**Actions to take**
1) In the travel account below, where was the couple who rode in the jeep from?
2) Write the next part of the travel account below, starting after its final sentence.

Our driver blasted down the road for a while and then we joined a dirt track for some time and arrived at the ruins. The scenery on the way was breathtaking. It’s a huge place.


Then we trotted off on a hike to the ruins proper. They were quite interesting to be fair, but not really what we expected. Just a few crumbling walls built under the cliff overhangs. There were a lot of interesting “petroglyphs” – mud drawing on the walls.




Our guide was amusing. He was clearly “winging it” a lot of the time, and when he asked, “so, what do you think these drawings mean?” – we thought, “great, he’ll tell us!”, but when we gave him our best guess he would reply, “maybe - you could be right, we don’t know actually”. Lmao. He tried, bless him.

( Is it me or does she look like she’s not paying attention?)

The couple in the jeep with us were from New Jersey. I don’t know if you watch the Sopranos, but that’s based in New Jersey, and I loved the accent.

Overall it was a great day out. The scenery was awe inspiring, and red. And the jeep was pink. They were called Pink Jeep tours after all..

(Our transport for the day)

(If I’d known you could rent one :--( )

After a day or two more chilling we then decided to head up to the Petrified Forest and the Painted Desert (a bit like Kirstin’s pie).

(Did I mention I’ve bought a polarizing filter for my camera?)

It’s about a 3 hour drive, and to be honest, the drive was equally as interesting as the sights at the end. We spent a long time on the long straight roads that you see in the movies with the horizon melting into heat haze. With the roof down we zipped along soaking up the atmosphere. We even ended up accidentally doing a stretch of Route 66 which delighted Kirstin no end.

Rows of pointing data
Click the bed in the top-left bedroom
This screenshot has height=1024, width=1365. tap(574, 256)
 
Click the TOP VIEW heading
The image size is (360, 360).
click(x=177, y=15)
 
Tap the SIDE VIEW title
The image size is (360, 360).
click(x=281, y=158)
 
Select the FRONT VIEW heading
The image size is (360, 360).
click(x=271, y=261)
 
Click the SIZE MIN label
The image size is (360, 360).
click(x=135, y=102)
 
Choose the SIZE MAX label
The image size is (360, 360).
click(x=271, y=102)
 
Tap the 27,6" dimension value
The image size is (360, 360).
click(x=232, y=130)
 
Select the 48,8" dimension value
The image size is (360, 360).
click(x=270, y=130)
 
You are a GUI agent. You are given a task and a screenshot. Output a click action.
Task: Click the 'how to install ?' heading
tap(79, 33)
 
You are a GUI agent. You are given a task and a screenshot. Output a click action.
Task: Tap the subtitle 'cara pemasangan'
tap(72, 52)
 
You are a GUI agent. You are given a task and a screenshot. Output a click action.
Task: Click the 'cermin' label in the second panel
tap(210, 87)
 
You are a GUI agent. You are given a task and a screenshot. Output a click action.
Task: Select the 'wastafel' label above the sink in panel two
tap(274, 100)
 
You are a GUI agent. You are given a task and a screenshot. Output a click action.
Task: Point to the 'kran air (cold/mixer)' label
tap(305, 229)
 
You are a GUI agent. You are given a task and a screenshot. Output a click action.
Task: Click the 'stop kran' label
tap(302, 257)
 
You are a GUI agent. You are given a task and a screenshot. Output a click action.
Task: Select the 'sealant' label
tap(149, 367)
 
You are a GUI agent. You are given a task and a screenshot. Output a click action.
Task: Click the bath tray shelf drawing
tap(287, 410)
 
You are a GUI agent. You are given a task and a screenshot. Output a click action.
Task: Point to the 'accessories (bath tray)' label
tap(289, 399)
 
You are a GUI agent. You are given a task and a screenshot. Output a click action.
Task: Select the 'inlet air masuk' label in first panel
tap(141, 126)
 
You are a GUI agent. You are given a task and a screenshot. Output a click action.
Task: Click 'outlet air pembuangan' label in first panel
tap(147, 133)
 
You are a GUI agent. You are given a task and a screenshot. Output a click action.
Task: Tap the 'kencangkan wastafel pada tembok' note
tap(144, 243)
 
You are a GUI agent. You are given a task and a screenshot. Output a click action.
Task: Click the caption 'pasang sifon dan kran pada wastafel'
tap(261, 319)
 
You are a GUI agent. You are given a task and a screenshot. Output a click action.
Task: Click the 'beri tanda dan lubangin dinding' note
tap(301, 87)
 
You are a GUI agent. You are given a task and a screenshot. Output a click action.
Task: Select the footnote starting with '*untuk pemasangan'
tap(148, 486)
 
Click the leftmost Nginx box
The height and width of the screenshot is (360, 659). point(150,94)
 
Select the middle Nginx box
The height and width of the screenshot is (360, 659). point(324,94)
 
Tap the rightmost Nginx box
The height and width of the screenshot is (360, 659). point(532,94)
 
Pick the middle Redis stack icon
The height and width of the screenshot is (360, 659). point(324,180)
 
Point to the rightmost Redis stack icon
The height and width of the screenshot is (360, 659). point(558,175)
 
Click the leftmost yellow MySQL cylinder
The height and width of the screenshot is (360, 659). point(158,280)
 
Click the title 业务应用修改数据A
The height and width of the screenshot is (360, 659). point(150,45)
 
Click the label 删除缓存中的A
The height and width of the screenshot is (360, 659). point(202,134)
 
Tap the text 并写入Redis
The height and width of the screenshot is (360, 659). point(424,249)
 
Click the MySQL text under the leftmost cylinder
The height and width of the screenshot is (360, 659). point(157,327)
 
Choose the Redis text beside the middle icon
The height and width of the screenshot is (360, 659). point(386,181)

**Outputs by task**
1) New Jersey.

2)
The petrified forest is essentially a desert with a collection of trees that got petrified (no surprises there!). They sat in ash and mineral soils and over 100000’s of years and absorbed all the elements, slowly turning to stone. To be honest, we expected to see upright stone trees, but of course they had fallen down millions of years ago. Fascinating to see, and the trail was an 18 mile drive through the landscape with various viewpoints and trails to walk along on the way.

(A petrified tree!)

Of course this stuff was everywhere, which is why I found it hilarious that the store in Sedona was describing it as very rare…


Of course we could not resist some “petrified gags”


(nope, the joke didn’t wear off for some time)

(me doing what I do a lot)

At one stage we reached the “crystal forest” – a very exciting prospect. When we reached the trail to it we were greeted with a sign explaining most of the crystals had been stolen by thoughtless visitors. Great. Still, it was a good walk.

We’d forgotten about the painted desert at this stage so when we happened upon it it was quite a shock. A colourful and huge landscape. Probably the highlight of the trip.


Everything here seems to be on a scale you can’t quote get your head around. Can’t wait for the Grand Canyon in a week or so.

Talking about large - I've had a little play with making panorama shots - this is one below of the painted desert from a different view point - it's rough and ready - clearly I need to set manual fixed exposures etc but it's kind of fun as it is - if you click on the picture it should start a 5mb download - then you can view it on your PC - be zure to zoom in and scroll around with your picture viewer....



Oh - we are on a Pulp Fiction mission - so far we have tried MacDonalds, KFC, and Wendy's (they do a burger called the "baconator!" - next up is Denny's, Jack In The Box, and iHop. Unfortunately we have not seen a "Big Cahoona" burger yet.

One more thing - boy does it get hot! we've been driving with the roof up, at 90 degrees and the aircon can't cope with the sun beating through the windscreen. We are told it gets to 122 degrees in Phoenix soon - yikes!

We are off to Mexico to the beach in 2 days time, for a week or so then , after San Fran and then some wine tasting in the Napa Valley we are going to Florida - Fort Lauderdale for a week to do the Keys, then we've rented a villa in Orlando and apart from the usual stuff we are going to see a space shuttle lauch!!!!

Posted by Dodgey 20:34 Archived in USA Comments (2)

Log Cabins & Skiing!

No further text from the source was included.